The Tako family is currently traveling around Japan for the entire month of October. We’re exploring the Land of the Rising Sun again (it’s not our first trip to Japan), and I’ll be blogging about our travels.
In Part 1 of our Japan Trip Report I showed where we’re staying for a big chunk of this month-long Japan adventure. We aren’t just staying in one spot however — We’re taking lots of mini-trips to different parts of the country!
The first of these mini-trips was scheduled two days after we landed in Japan. It was a 2-day trip to a small town in Wakayama Prefecture, called Katsuura.
Wakayama is a relatively unpopulated prefecture in Japan known for it’s small coastal towns, and beautiful seaside views. We were headed far away from noisy city environments to the quiet hot spring town of Katsuura for a little R&R after our long journey to Japan.
While it is possible to get to Katsuura by train, taking the bus is the far more economical option.
Our bus to Katsuura left from the depot at Shin-Osaka station (The largest train station in Osaka). To reach Shin-Osaka, we needed to take a $5 JR train ride into the heart of Osaka.
Total cost: $10 (The kids rode for free).
We then boarded this pink butterfly bus to Katsuura… Hey, don’t laugh! The pink butterflies made our bus look tough!
The bus was roughly half the cost of taking a train to Wakayama at $35 per person, but it was slightly slower than the train (about an hour slower). In total, the bus ride took 5 hours, including a few rest stops.
Instead of the typical ‘toilet and vending machine’ fare you find at American rest stops, Japanese rest stops are more like strip malls — You can find bakeries, restaurants, gift shops, outdoor food stalls, and sometimes even food trucks… all right off the highway.
The gift shops typically focus on ‘local’ fare that’s made by small companies in the area. Wakayama is famous for satsuma oranges (called ‘mikan’ in Japanese), and the gift shops sold all kinds of local satsuma orange products.
I thought these mini orange custard pies looked delicious, but I didn’t buy any. The price seemed a little high, and I had a big meal waiting for me at our destination.
After 5 hours of watching the Japanese countryside roll by, we arrived at this traditional Japanese hotel. The place was a called “Yukai Resort Koshinoyu”. It can be booked cheaply via Agoda.com if you’re interested.
Traditional Japanese hotels are called ‘ryokan’, and they only have Japanese-style rooms. Ryokan usually include meals (breakfast and dinner), japanese-style hot spring baths, spas, manicured gardens, and lovely scenery to help weary travelers to relax.
This was definitely an older hotel, but I thought it provided a lot of value! We stayed two nights here, and our room cost $135 per night (two adults $90/night, and two kids $45/night). This included an all-you-can eat breakfast and dinner.
Our room was (of course) a traditional tatami-style room with futons, and some really fantastic wifi (for being out in the country). We also had a great view of the ocean from our room.
Despite it’s age, it really was a beautiful hotel, filled with all kinds of beautiful Japanese-style decorations in the alcoves.

§

PROBLEM 1:
In the Japan trip report, what is the name of the traditional hotel the family reached in Katsuura?
PROBLEM 2:
Please copy the records from the line that contains "Describe the element" through the line that contains "at that location.", swapping "screenshot" for "image" and keeping everything else the same. Leave the pictures out.

DATA FOR THIS EXERCISE:
§

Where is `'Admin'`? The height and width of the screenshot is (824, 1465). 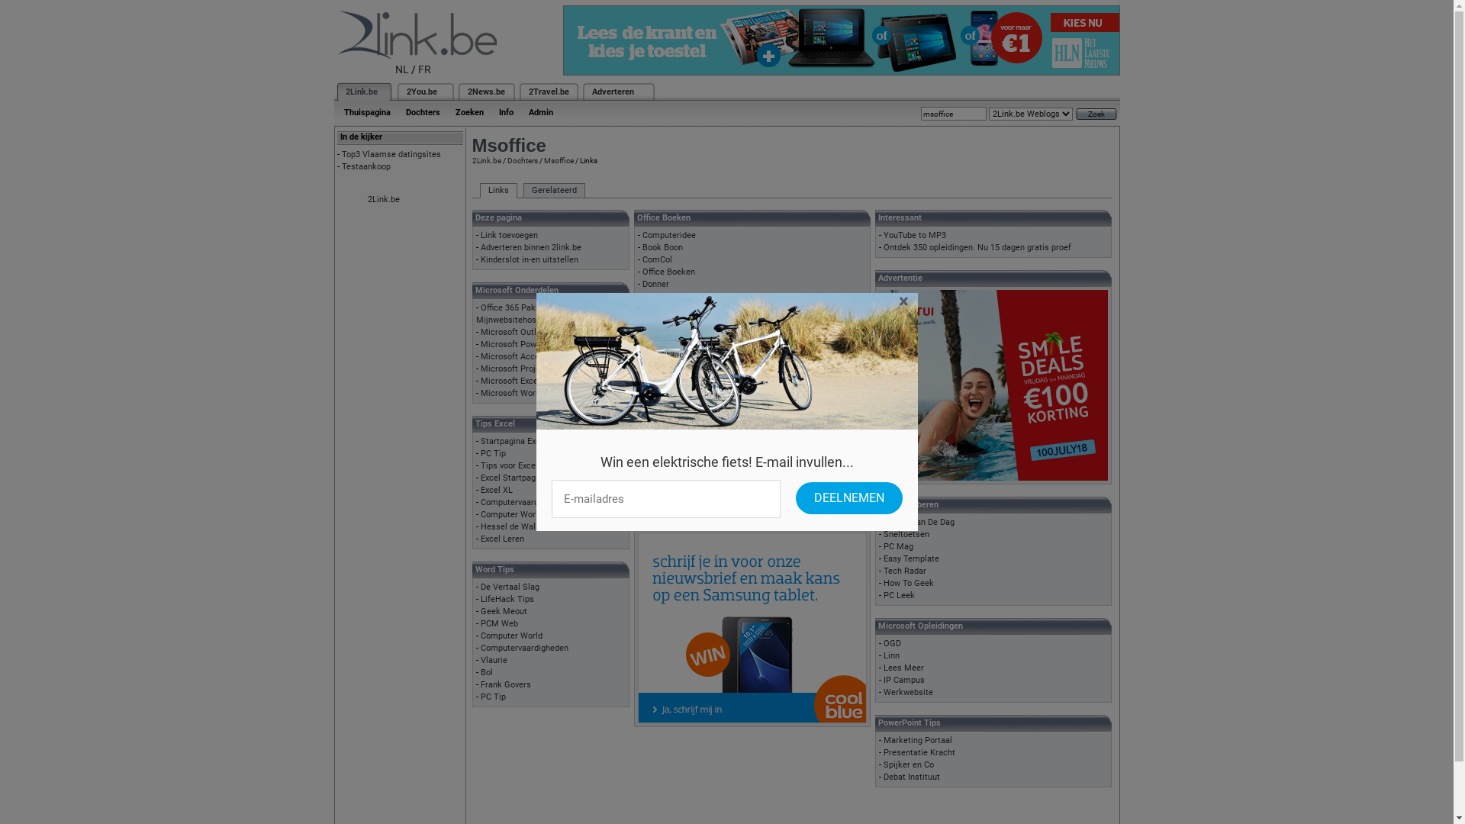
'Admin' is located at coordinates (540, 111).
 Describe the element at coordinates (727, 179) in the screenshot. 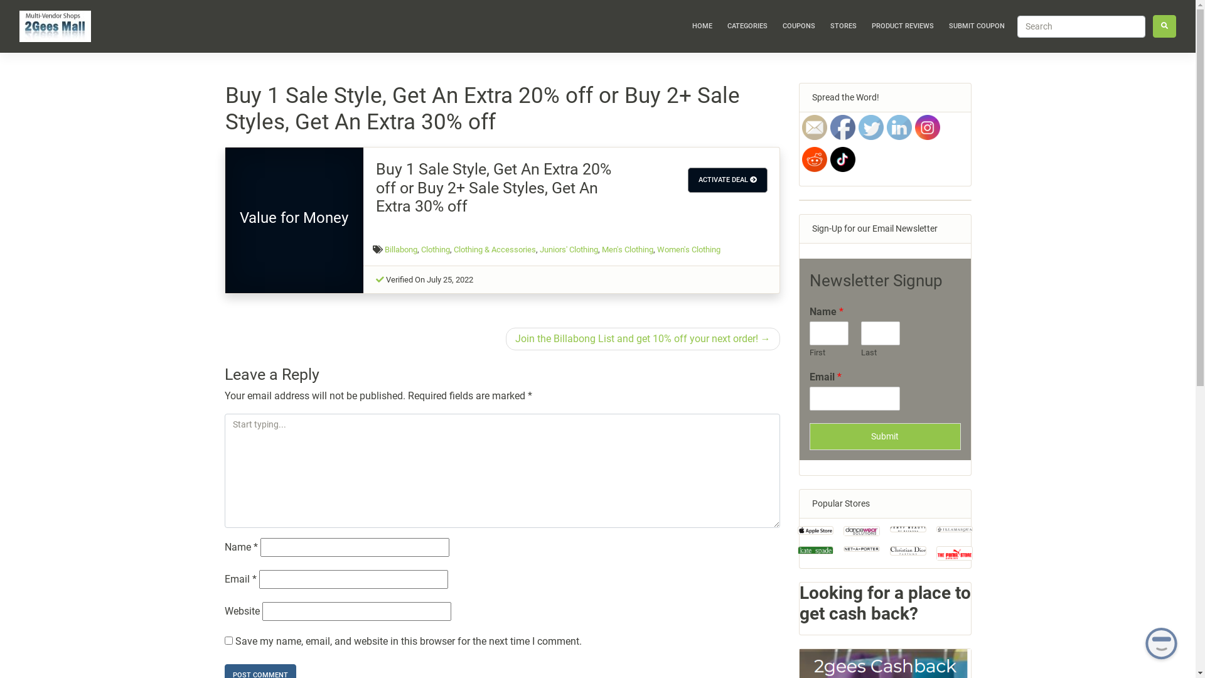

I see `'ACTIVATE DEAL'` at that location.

§

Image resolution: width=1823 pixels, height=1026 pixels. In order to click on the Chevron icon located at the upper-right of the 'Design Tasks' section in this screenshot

§

FINAL RESULT 1:
Yukai Resort Koshinoyu

FINAL RESULT 2:
 Describe the element at coordinates (727, 179) in the image. 

I see `'ACTIVATE DEAL'` at that location.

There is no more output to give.